Records from a collection:
◆ ◆ ◆ ◆ ◆ ◆ ◆

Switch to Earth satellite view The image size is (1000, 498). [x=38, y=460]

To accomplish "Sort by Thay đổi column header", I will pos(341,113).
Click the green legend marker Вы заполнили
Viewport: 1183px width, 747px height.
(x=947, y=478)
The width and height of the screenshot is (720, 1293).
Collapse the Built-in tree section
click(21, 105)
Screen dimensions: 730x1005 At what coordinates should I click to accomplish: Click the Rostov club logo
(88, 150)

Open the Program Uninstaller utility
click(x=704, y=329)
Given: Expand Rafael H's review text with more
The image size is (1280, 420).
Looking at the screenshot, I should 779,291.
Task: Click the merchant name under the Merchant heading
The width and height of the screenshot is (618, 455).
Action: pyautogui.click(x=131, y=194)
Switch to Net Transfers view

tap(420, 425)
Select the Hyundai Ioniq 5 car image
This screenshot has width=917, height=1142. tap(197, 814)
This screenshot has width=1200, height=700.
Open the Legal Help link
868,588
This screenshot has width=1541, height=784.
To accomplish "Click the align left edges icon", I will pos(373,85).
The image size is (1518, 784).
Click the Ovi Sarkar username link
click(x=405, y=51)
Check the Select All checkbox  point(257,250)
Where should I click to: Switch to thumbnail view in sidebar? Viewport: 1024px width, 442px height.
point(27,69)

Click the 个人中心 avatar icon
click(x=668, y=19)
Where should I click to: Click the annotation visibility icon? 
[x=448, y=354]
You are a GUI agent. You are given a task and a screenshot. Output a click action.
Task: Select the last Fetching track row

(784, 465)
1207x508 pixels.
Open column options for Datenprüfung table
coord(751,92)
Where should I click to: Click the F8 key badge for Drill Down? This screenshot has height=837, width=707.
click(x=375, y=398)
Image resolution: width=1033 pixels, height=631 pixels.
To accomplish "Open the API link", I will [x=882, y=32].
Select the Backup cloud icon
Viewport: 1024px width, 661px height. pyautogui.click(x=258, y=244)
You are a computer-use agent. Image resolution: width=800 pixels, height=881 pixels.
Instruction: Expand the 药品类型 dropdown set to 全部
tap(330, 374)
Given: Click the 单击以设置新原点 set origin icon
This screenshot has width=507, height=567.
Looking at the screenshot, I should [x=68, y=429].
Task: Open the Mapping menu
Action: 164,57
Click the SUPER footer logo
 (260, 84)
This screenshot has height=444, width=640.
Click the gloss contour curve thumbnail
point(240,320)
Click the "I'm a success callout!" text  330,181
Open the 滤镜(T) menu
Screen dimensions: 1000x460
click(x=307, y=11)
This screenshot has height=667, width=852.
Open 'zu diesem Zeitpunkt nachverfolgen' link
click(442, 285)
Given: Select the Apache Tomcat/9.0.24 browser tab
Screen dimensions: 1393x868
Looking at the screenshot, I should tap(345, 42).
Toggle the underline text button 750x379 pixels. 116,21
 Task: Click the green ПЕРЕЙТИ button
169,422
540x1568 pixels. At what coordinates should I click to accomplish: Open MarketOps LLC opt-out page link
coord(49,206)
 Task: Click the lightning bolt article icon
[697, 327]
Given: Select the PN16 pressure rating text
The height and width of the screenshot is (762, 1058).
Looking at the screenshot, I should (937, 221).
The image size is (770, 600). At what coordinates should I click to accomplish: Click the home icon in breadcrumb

◆ ◆ ◆ ◆ ◆ ◆ ◆

The answer must be a verbatim transcription of all the entries.

Switch to Earth satellite view The image size is (1000, 498). [x=38, y=460]

To accomplish "Sort by Thay đổi column header", I will pos(341,113).
Click the green legend marker Вы заполнили
Viewport: 1183px width, 747px height.
(x=947, y=478)
The width and height of the screenshot is (720, 1293).
Collapse the Built-in tree section
click(21, 105)
Screen dimensions: 730x1005 At what coordinates should I click to accomplish: Click the Rostov club logo
(88, 150)

Open the Program Uninstaller utility
click(x=704, y=329)
Given: Expand Rafael H's review text with more
The image size is (1280, 420).
Looking at the screenshot, I should 779,291.
Task: Click the merchant name under the Merchant heading
The width and height of the screenshot is (618, 455).
Action: pyautogui.click(x=131, y=194)
Switch to Net Transfers view

tap(420, 425)
Select the Hyundai Ioniq 5 car image
This screenshot has width=917, height=1142. tap(197, 814)
This screenshot has width=1200, height=700.
Open the Legal Help link
868,588
This screenshot has width=1541, height=784.
To accomplish "Click the align left edges icon", I will pos(373,85).
The image size is (1518, 784).
Click the Ovi Sarkar username link
click(x=405, y=51)
Check the Select All checkbox  point(257,250)
Where should I click to: Switch to thumbnail view in sidebar? Viewport: 1024px width, 442px height.
point(27,69)

Click the 个人中心 avatar icon
click(x=668, y=19)
Where should I click to: Click the annotation visibility icon? 
[x=448, y=354]
You are a GUI agent. You are given a task and a screenshot. Output a click action.
Task: Select the last Fetching track row

(784, 465)
1207x508 pixels.
Open column options for Datenprüfung table
coord(751,92)
Where should I click to: Click the F8 key badge for Drill Down? This screenshot has height=837, width=707.
click(x=375, y=398)
Image resolution: width=1033 pixels, height=631 pixels.
To accomplish "Open the API link", I will [x=882, y=32].
Select the Backup cloud icon
Viewport: 1024px width, 661px height. pyautogui.click(x=258, y=244)
You are a computer-use agent. Image resolution: width=800 pixels, height=881 pixels.
Instruction: Expand the 药品类型 dropdown set to 全部
tap(330, 374)
Given: Click the 单击以设置新原点 set origin icon
This screenshot has width=507, height=567.
Looking at the screenshot, I should [x=68, y=429].
Task: Open the Mapping menu
Action: 164,57
Click the SUPER footer logo
 (260, 84)
This screenshot has height=444, width=640.
Click the gloss contour curve thumbnail
point(240,320)
Click the "I'm a success callout!" text  330,181
Open the 滤镜(T) menu
Screen dimensions: 1000x460
click(x=307, y=11)
This screenshot has height=667, width=852.
Open 'zu diesem Zeitpunkt nachverfolgen' link
click(442, 285)
Given: Select the Apache Tomcat/9.0.24 browser tab
Screen dimensions: 1393x868
Looking at the screenshot, I should tap(345, 42).
Toggle the underline text button 750x379 pixels. 116,21
 Task: Click the green ПЕРЕЙТИ button
169,422
540x1568 pixels. At what coordinates should I click to accomplish: Open MarketOps LLC opt-out page link
coord(49,206)
 Task: Click the lightning bolt article icon
[697, 327]
Given: Select the PN16 pressure rating text
The height and width of the screenshot is (762, 1058).
Looking at the screenshot, I should (937, 221).
The image size is (770, 600). At what coordinates should I click to accomplish: Click the home icon in breadcrumb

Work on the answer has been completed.